GENEVA, Dec 14 (AFP): Syria's new interim authorities have asked the United Nations refugee agency to remain in the country following the ouster of president Bashar al-Assad, sending a "constructive" signal, the organisation said Friday.
Assad fled Syria on Sunday after a lightning offensive spearheaded by the Islamist Hayat Tahrir al-Sham (HTS) group and its allies, which ended five decades of repressive rule by Assad's family.
The rule was marked by the mass jailing and killing of suspected dissidents, and nearly 14 years of civil war that left more than 500,000 people dead and millions displaced.
"The needs are absolutely huge," Gonzalo Vargas Llosa, UNHCR's representative in Syria, told reporters in Geneva by video link from Damascus.
Since Assad's ouster, the agency had had "some contact with the interim authorities", he said, adding: "the initial signals that they are sending us are constructive".
The authorities were saying "they want us to stay in Syria, that they appreciate the work that we have been doing now for many years, that they need us to continue doing that work," Vargas Llosa said.
Most importantly, he said the interim authorities had indicated "they will provide us the necessary security to carry out those activities".
The International Committee of the Red Cross meanwhile highlighted the towering task ahead to help Syrian families whose loved ones disappeared under the Assad rule.

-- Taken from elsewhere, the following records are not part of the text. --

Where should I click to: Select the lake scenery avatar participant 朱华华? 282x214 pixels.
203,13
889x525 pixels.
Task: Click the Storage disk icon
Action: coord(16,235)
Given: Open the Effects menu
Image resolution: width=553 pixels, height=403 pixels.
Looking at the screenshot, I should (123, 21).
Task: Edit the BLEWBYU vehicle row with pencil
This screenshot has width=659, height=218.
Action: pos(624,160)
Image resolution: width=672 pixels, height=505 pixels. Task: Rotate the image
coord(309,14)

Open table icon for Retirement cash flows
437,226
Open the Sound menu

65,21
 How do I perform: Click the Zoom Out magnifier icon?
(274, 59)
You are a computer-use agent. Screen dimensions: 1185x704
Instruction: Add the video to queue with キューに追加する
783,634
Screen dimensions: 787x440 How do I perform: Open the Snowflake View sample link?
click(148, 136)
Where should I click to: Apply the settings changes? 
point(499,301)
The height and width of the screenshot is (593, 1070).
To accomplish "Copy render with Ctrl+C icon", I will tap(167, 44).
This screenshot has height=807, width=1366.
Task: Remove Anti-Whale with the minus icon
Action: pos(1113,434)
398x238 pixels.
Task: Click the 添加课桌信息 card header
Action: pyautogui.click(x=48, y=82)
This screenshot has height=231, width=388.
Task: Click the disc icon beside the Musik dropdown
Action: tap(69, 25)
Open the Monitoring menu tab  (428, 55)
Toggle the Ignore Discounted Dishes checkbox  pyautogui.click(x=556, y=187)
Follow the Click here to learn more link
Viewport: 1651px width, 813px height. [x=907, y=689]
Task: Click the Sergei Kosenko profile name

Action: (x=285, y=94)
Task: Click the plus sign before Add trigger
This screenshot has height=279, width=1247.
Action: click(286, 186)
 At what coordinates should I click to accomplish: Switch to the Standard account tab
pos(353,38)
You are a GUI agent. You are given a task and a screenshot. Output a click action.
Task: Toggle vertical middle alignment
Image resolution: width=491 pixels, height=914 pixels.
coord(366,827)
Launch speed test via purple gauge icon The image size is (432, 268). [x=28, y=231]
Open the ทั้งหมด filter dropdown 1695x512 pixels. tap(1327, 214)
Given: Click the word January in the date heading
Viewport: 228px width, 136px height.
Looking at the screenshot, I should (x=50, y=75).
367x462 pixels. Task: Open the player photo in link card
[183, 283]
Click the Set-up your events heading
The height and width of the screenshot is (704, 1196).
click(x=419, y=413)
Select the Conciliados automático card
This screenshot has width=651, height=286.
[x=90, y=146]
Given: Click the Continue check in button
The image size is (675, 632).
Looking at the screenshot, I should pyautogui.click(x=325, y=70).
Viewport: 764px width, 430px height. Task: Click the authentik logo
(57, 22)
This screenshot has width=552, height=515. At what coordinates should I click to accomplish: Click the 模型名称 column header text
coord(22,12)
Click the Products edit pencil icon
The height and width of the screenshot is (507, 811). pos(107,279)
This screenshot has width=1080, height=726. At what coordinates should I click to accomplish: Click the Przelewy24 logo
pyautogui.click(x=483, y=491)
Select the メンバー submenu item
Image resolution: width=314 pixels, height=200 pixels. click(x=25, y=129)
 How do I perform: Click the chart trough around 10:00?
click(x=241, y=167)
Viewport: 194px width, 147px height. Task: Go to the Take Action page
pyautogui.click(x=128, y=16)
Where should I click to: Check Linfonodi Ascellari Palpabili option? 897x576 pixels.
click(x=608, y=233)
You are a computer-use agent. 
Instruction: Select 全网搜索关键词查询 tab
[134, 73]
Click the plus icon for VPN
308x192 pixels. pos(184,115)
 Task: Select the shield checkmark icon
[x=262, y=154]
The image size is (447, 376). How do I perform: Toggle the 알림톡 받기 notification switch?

In recent years, "we have been approached by tens of thousands of families who have come to us with what we call a tracing request", said Stephan Sakalian, who heads the organisation's Syria delegation.
The ICRC has documented over 35,000 cases of disappearances, he told reporters from Damascus, adding the true number was likely far higher.
The organisation is calling for the protection and preservation of archives found in detention facilities and elsewhere, as well as of burial sites.
"What we need now is of course a more structured and an urgent discussion with the interim government," Sakalian said.